World wheat production is looking favorable
With the Northern Hemisphere’s harvest season moving forward, we have a clearer idea of the world’s wheat production.
The market will focus on Russia since they set world price, and we see yields improving and production estimates rising.
Private estimates are now hovering around 80 million metric tons (mmt), compared with SovEcon just last week at 79.3 mmt. and USDA last month at 76.5 mmt.
Even with better production, Russian FOB offers were steady/higher over the weekend, in a range from $212 to $214/mt. Russian exporters have adequate supplies but they have to source farther away than normal, increasing the cost of exports and thus supporting FOB offers and world prices.
We’ve already seen evidence of that with Egyptian purchases, over the last few weeks.
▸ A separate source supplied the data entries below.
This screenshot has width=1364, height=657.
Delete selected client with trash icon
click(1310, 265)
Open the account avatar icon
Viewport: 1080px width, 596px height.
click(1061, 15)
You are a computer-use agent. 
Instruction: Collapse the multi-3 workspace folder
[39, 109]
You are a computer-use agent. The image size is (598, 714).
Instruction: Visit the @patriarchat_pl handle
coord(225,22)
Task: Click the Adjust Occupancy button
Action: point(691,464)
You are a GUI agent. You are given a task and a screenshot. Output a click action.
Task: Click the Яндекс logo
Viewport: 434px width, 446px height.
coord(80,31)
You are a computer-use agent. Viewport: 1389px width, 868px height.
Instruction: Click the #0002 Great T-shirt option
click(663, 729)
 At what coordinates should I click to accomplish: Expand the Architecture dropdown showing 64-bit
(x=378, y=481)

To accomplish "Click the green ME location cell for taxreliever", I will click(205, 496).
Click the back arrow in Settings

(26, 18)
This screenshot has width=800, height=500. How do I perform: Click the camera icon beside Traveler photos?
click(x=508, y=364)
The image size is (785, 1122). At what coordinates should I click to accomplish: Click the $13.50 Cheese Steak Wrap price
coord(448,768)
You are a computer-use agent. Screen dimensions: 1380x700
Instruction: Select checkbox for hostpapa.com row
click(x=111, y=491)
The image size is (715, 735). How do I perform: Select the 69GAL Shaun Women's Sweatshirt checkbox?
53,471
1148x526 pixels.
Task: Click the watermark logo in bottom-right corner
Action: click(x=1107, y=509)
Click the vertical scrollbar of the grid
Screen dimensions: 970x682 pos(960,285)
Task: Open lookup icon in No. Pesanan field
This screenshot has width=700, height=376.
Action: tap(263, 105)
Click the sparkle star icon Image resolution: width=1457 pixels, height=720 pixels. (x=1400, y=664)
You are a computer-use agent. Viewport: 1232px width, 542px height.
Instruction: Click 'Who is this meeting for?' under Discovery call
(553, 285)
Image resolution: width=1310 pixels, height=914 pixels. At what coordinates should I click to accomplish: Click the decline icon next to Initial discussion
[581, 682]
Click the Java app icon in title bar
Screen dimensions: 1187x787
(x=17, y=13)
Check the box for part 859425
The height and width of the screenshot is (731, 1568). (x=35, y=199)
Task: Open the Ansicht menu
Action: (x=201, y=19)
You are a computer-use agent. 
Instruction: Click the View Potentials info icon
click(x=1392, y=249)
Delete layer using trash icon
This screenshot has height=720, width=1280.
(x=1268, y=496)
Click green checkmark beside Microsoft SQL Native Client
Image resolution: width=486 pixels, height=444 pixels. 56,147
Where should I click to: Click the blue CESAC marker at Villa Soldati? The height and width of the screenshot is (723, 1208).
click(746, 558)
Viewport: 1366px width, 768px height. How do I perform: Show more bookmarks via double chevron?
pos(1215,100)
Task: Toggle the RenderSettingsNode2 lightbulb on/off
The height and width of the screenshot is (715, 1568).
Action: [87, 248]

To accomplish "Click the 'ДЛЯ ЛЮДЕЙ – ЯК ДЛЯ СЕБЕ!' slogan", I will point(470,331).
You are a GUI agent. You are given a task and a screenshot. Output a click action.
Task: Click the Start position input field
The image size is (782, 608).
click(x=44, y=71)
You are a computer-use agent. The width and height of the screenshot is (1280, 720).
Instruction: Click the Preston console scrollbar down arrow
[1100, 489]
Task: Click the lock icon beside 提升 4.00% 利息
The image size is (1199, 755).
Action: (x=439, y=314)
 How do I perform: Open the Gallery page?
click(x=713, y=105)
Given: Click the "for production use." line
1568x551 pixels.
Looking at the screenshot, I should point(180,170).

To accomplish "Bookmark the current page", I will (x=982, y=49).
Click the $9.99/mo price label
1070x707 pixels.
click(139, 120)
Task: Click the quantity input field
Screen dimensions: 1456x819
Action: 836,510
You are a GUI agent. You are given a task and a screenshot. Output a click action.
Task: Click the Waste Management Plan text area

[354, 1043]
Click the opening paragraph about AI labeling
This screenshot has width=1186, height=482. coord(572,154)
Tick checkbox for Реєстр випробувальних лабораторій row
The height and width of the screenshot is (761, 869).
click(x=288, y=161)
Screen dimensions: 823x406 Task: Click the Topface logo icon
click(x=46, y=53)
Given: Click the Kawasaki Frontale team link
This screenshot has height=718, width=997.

Despite better financing arrangements that would decrease risk of doing business with Egypt, they are still paying increasingly higher prices. Last week, they purchased 470,000 mt. of wheat, 350,000 mt. from Russia and 120,000 mt. from Ukraine. They paid $217 FOB, $6 higher than the previous week.
We still have spring wheat harvest to complete, but market focus is shifting to the Southern Hemisphere.
At this point, we don’t see any major problems developing in either Argentina or Australia. In fact, with recent widespread rains in Australia, it could be setting up for a bin buster. After the last three years of short crops, it should have plenty of bin space.
I would expect wheat to trade in a range for the next several months, supported by the stable/higher world prices but kept in check by large Russian supplies, promising production from the Southern Hemisphere and huge U.S. row crop production.
Wheat markets, last week, were generally lower as they chopped back and forth. We saw Chicago lose 8¢, Kansas City lost 7¢ and Minneapolis was down just 1¢. The spreads between the higher protein markets and Chicago gained slightly as a result.
Export sales have been stellar the past couple of weeks, with last week adding 677,000 mt. Solid world demand and the declining U.S. dollar have helped U.S. sales. Yet, we can expect competition will remain stiff through the marketing year.